** Start of THE INPUT **

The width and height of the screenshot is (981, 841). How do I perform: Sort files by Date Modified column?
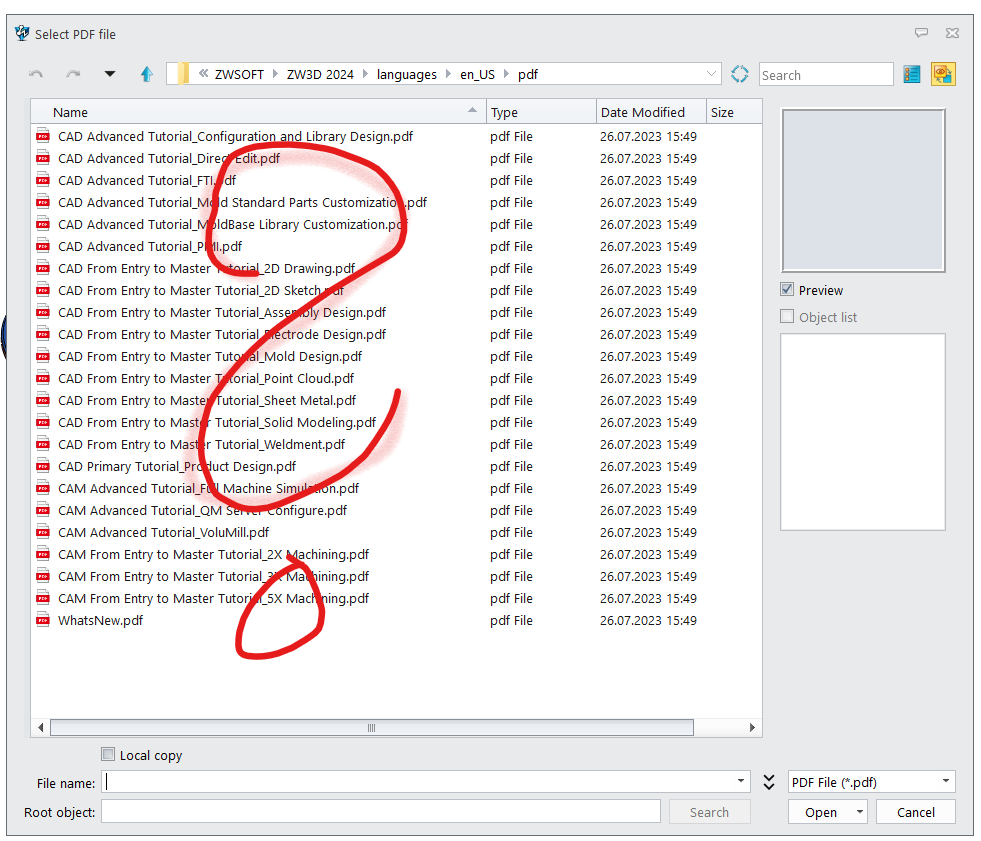coord(642,112)
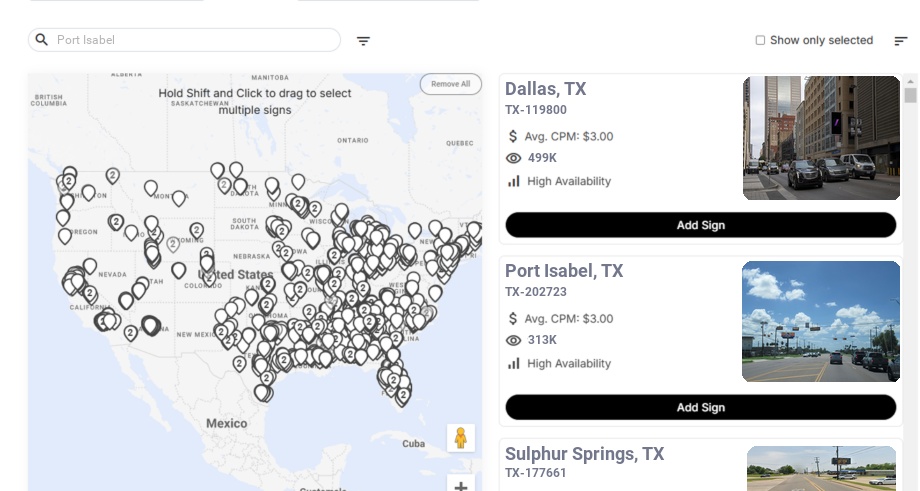Click the Port Isabel availability bars icon

pyautogui.click(x=514, y=364)
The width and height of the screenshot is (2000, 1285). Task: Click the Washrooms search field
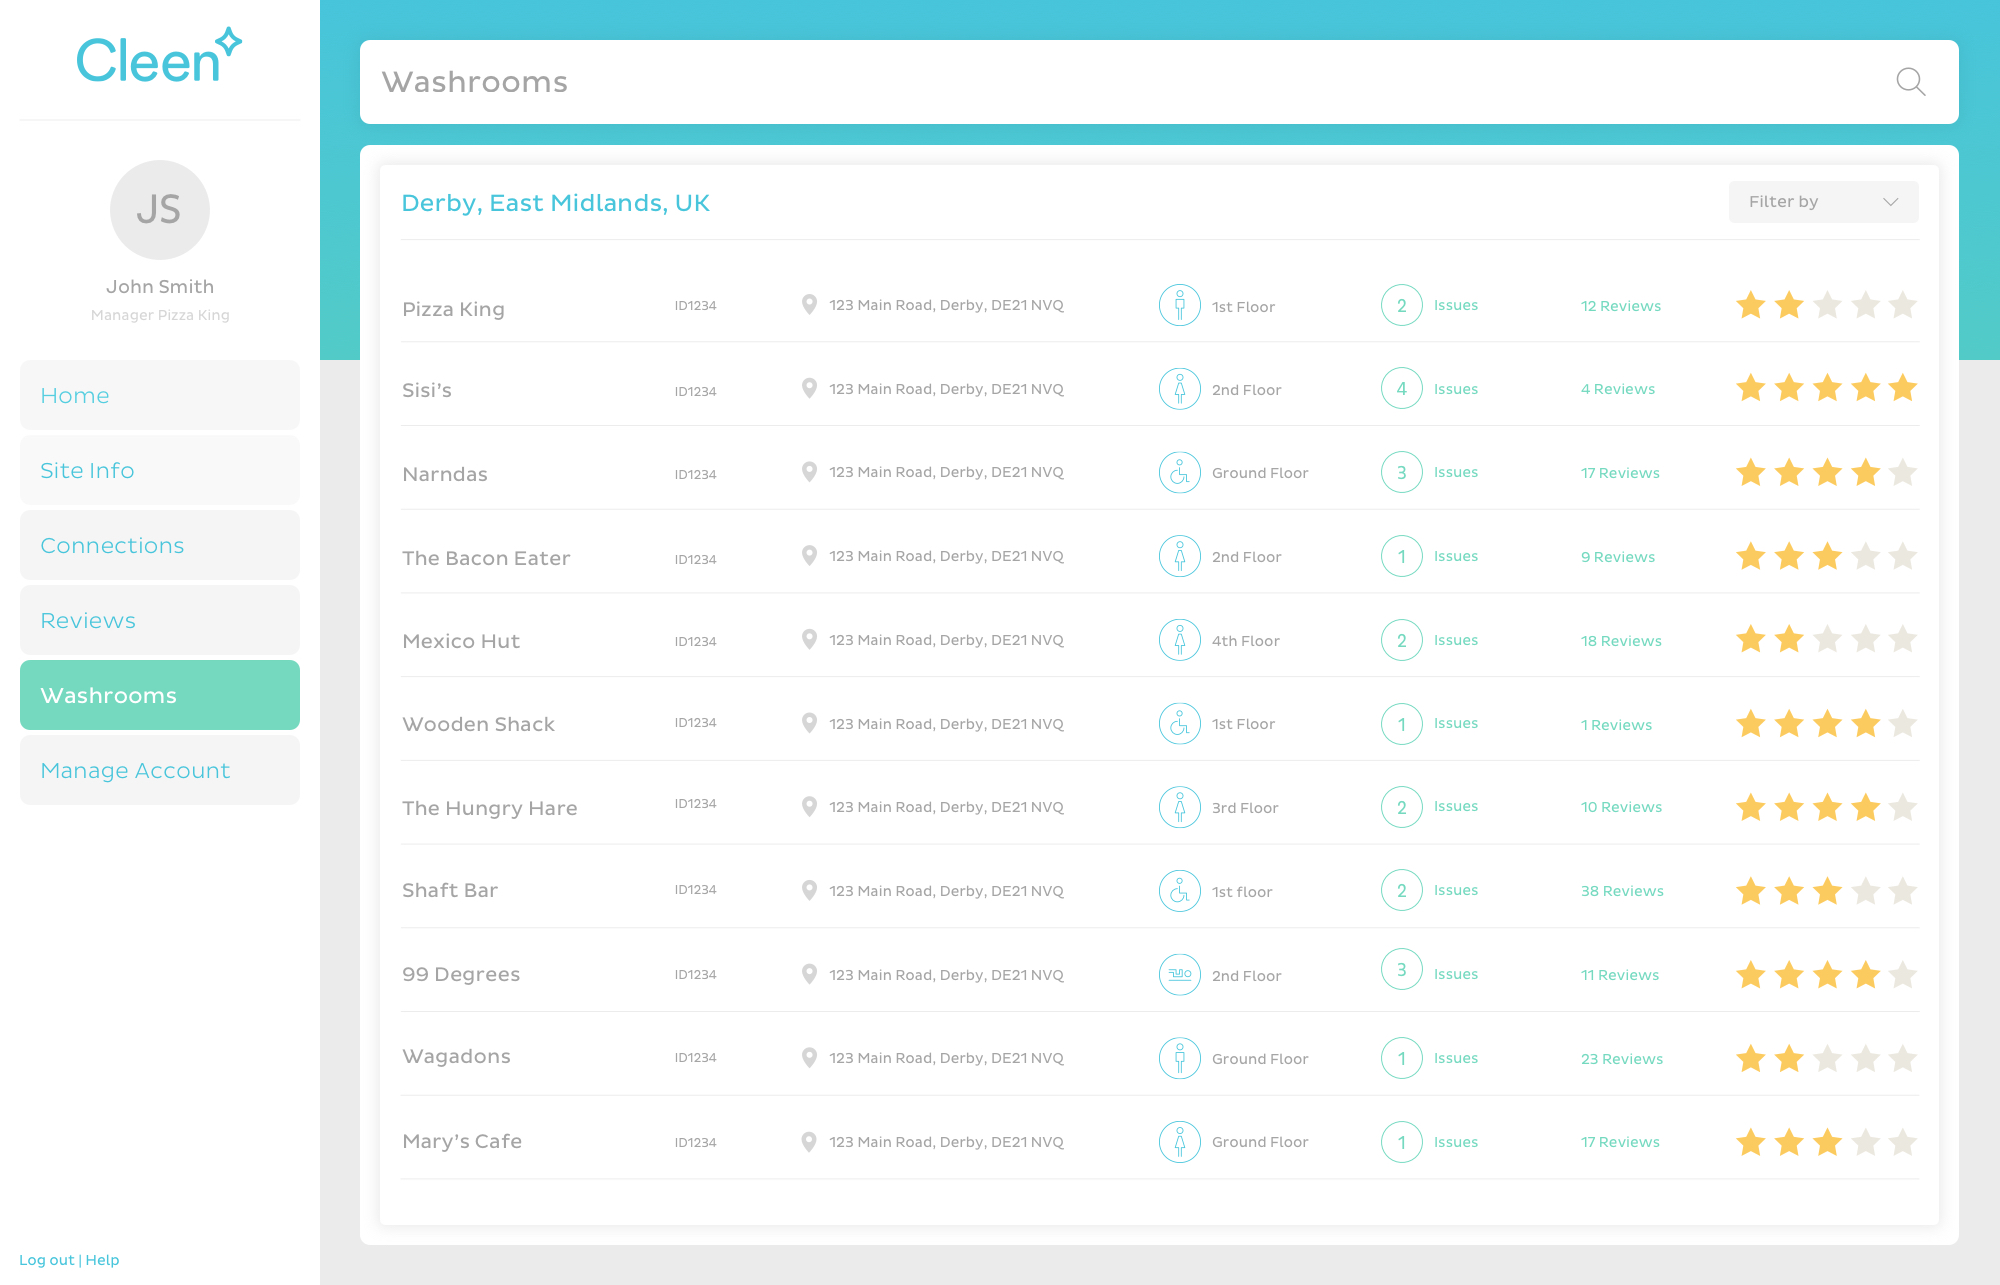point(1100,82)
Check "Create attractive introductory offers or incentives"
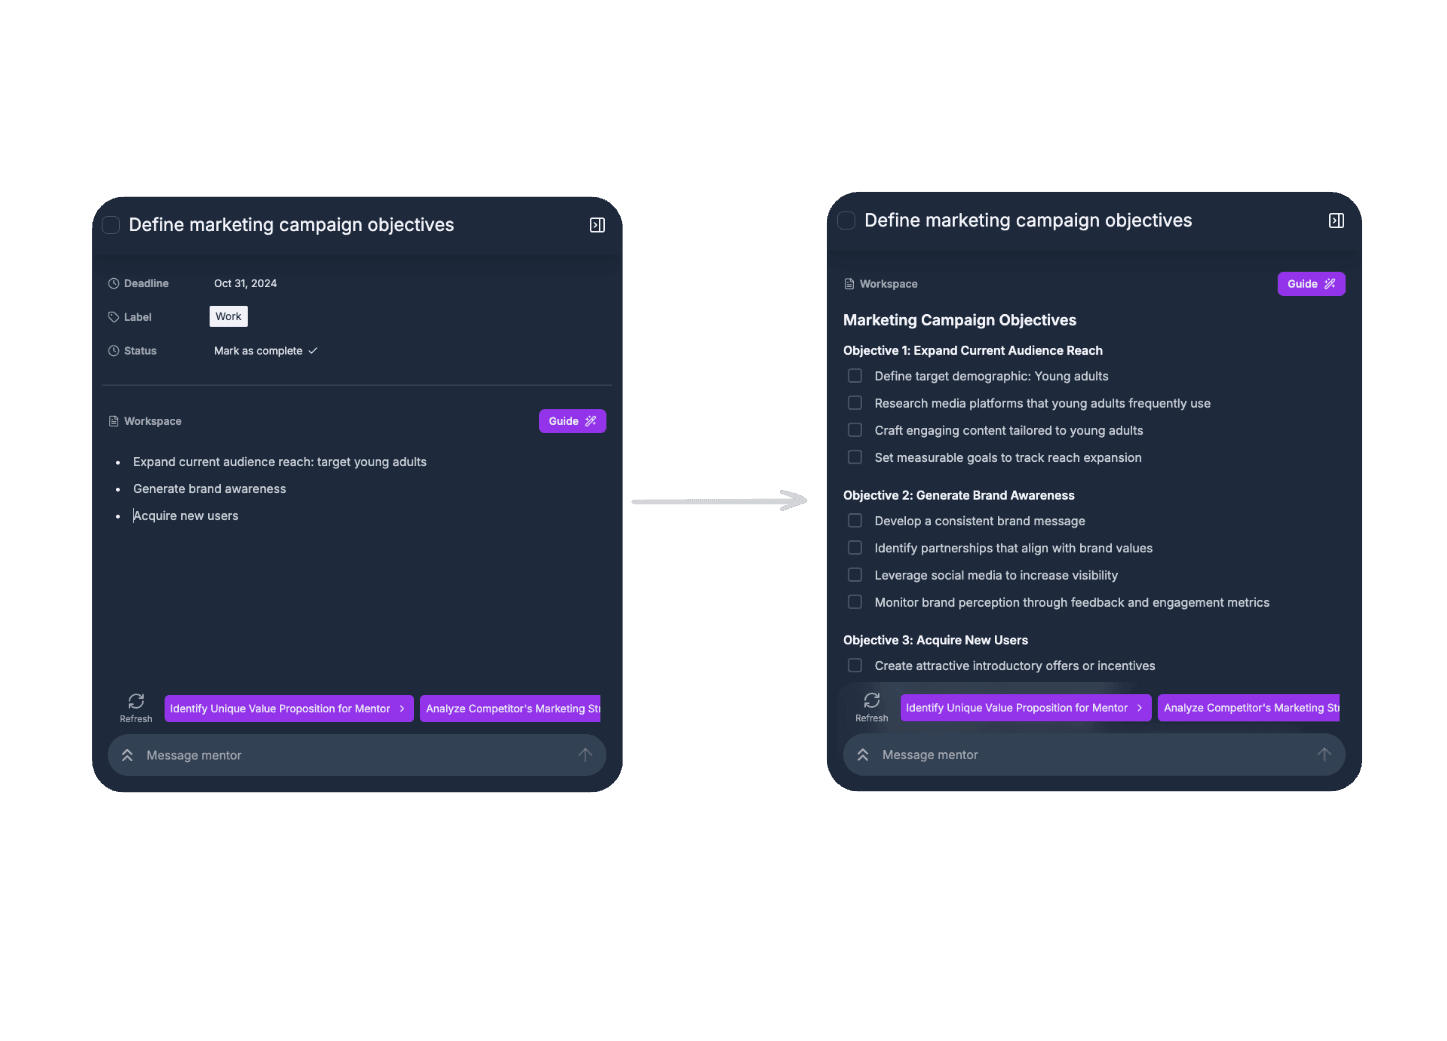The height and width of the screenshot is (1041, 1447). coord(855,665)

** End of THE INPUT **

Extract the lines of the records word for word, starting at the line that contains "The width and height of the screenshot is (2000, 1285)." and ending with the last line of the records, and leave the pictures out of your answer.

The width and height of the screenshot is (2000, 1285). Task: Click the Washrooms search field
point(1100,82)
Check "Create attractive introductory offers or incentives"
The height and width of the screenshot is (1041, 1447). coord(855,665)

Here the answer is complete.